___ Dataset content

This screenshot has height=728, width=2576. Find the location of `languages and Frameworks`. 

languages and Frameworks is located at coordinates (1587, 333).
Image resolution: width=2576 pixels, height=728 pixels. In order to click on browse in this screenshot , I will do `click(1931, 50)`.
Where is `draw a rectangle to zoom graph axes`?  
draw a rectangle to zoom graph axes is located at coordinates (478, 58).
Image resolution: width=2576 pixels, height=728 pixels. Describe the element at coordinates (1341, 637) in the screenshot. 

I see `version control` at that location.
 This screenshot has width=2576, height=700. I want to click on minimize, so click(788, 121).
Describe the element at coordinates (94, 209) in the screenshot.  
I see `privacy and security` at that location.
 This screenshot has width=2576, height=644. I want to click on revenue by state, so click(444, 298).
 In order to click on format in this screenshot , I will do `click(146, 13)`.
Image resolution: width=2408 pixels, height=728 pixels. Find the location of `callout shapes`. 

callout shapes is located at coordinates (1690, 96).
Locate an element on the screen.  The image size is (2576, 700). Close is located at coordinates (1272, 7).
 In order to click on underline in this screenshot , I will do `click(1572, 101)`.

______

▶ [Problem statement]:
Pull out each line in the items above that contains the word "element", copying the lines whole.

▶ [Output for this task]:
Image resolution: width=2576 pixels, height=728 pixels. Describe the element at coordinates (1341, 637) in the screenshot. 
Describe the element at coordinates (94, 209) in the screenshot.  
Locate an element on the screen.  The image size is (2576, 700). Close is located at coordinates (1272, 7).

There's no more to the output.